Methods. All criteria were applied to 240 patients with WG and 78 patients with MPA recruited by a multicenter study. To generate new classification criteria (ANN, CT, LR), 23 clinical measurements were assessed. Validation was performed by applying the same approaches to an independent monocenter cohort of 46 patients with WG and 21 patients with MPA.
Results. A total of 70.8% of the patients with WG and 7.7% of the patients with MPA from the multicenter cohort fulfilled the ACR criteria for WG (accuracy 76.1%). The accuracy of the Chapel Hill criteria for WG and MPA was only 35.0% and 55.3% (Sørensen criteria: 67.2% and 92.4%).
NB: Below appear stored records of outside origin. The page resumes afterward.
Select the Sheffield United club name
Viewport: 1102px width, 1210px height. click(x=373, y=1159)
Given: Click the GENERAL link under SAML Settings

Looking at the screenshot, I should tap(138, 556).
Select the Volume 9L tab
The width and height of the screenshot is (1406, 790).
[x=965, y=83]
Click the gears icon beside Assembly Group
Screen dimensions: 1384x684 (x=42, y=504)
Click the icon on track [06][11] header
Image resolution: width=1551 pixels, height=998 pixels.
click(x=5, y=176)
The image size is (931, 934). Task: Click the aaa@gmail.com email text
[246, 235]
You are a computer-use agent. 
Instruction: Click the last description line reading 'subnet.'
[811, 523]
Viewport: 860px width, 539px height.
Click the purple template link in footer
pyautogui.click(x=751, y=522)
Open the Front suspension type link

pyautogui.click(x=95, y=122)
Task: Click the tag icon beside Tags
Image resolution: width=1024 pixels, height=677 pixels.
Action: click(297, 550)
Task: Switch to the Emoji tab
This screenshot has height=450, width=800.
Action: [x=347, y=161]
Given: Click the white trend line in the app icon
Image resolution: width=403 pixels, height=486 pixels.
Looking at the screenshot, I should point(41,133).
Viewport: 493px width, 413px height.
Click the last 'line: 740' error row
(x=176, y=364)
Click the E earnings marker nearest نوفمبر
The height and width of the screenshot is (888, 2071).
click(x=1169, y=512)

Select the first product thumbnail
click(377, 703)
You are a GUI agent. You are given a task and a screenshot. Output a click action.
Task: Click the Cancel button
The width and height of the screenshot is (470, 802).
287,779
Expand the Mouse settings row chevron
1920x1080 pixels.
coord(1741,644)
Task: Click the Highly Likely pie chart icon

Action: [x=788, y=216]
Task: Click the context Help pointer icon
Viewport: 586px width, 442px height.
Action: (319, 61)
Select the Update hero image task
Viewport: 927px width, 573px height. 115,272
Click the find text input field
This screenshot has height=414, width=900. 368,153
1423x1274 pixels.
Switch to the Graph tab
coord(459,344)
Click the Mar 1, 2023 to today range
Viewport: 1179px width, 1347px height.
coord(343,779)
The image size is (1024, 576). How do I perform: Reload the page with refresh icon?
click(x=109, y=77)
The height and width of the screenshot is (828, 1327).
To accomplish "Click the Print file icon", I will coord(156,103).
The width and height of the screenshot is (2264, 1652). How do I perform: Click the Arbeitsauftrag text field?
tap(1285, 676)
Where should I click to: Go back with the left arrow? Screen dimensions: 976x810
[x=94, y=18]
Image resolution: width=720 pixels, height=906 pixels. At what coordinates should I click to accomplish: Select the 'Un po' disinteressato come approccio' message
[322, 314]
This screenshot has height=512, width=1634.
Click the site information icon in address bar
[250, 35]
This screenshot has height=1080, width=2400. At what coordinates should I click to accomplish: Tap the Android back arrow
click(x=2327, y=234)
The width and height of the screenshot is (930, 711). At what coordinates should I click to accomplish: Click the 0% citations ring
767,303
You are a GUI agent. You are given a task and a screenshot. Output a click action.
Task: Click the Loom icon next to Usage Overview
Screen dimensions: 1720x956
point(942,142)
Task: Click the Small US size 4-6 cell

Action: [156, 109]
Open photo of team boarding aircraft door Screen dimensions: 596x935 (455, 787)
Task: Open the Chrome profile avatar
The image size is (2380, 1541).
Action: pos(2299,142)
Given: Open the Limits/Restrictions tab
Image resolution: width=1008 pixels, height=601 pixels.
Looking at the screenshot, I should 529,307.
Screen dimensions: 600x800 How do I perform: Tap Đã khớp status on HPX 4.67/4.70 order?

In contrast, the ANN and CT achieved an accuracy of 94.3%, based on 4 measurements (involvement of nose, sinus, ear, and pulmonary nodules), all associated with WG. LR led to an accuracy of 92.8%. Inclusion of antineutrophil cytoplasmic antibodies did not improve the allocation. Validation of methods resulted in accuracy of 91.0% (ANN and CT) and 88.1% (LR).
Conclusion. The ACR, Sørensen, and Chapel Hill criteria did not reliably separate WG from MPA. In contrast, an appropriately trained ANN and a CT differentiated between these disorders and performed better than LR.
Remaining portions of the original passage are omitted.